Stdlib Insider Docs

Owen Hilyard, Created November 17, 2024

Status: Initial Proposal

Motivation

For most languages, people who work on the standard library have the ability to look inside of the compiler to clarify questions they have about the semantics of particular operations or compiler builtins. For Mojo, that is not the case for many people working on the standard library. As a result, the exact semantics of some important compiler builtins, such as lit.ownership.mark_destroyed, are not fully known to a large number of people working on the standard library. For example, the fact that lit.ownership.mark_destroyed still runs the destructors of fields was a surprise to many at the stdlib meeting. This creates issues where Modular employees have to catch misuses. These language-internal dialects are, like Mojo itself, subject to enhancements, breaking changes, and even complete removal. This presents a problem since the stdlib is correctness-critical code, and when people who don't understand the API contract of a construct use it in correctness-critical code, issues are bound to happen.

Proposal

In order to help address this, I propose the creation of a "stdlib insider" document, which contains information on MLIR operations/types, WIP features and other parts of the language which are either intended to only be used in the standard library/MAX drivers or language features which are still subject to change and evolution. This can be substantially less polished than the Mojo manual, including "X is like Y in C++ but ...", links to academic papers, links to LLVM docs, pseudocode, and other ways one might explain a concept to a colleague. This document, likely maintained as a markdown file in /docs, is intended to be internally facing to core Mojo developers. This means that a large "everything in here is subject to being totally rewritten in a bugfix release or security update, do not use outside of the standard library or MAX" warning, which will hopefully dissuade people from using what is documented there in ways that will get them stuck on old Mojo versions.

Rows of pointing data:
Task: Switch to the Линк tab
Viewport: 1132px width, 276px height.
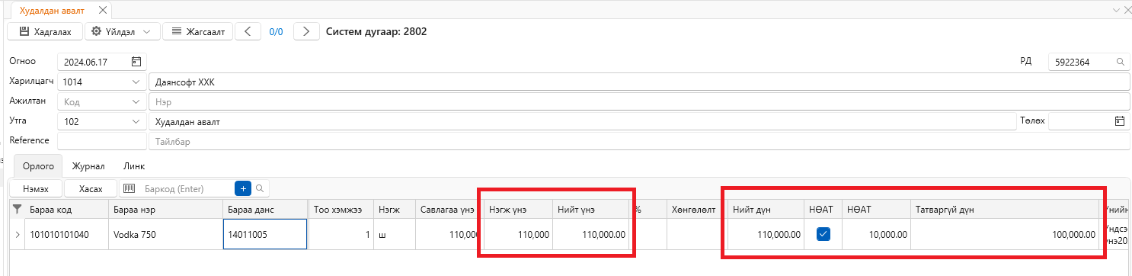Action: pyautogui.click(x=134, y=165)
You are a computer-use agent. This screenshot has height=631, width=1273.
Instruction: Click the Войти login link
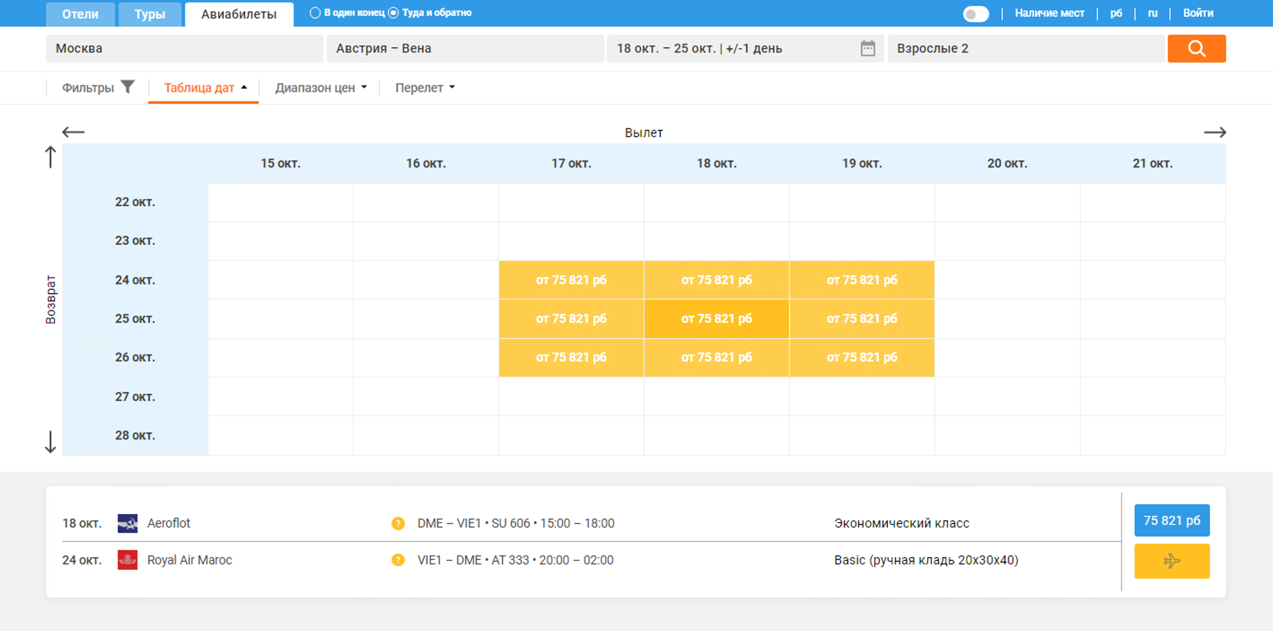[x=1197, y=13]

* **Exercise goal**
Write the next part of the proposal on stdlib insider docs, picking up after its final sentence. The records are not required for what is asked here.

* **Final result**
For MLIR operations, I'd like the following information documented for each operation used in the standard library; Operation name, arguments (potentially as Mojo function syntax), a description of the operation, pre-conditions, post-conditions, and clear hazards. Clear hazards would ways in which the operation can cause UB (ex: is what happens with a null pointer well defined?), conditions under which the operation will force the program to abort or other like "lit.ownership.mark_destroyed still runs the destructors of fields" which may be surprising behavior.

For MLIR types, information about what a type is intended to do, what parameters the type has (and their types), the size of the instantiated type (for alignment), and any non-trivialities in the type (is it ok to copy/move it?). MLIR attributes should have similar information.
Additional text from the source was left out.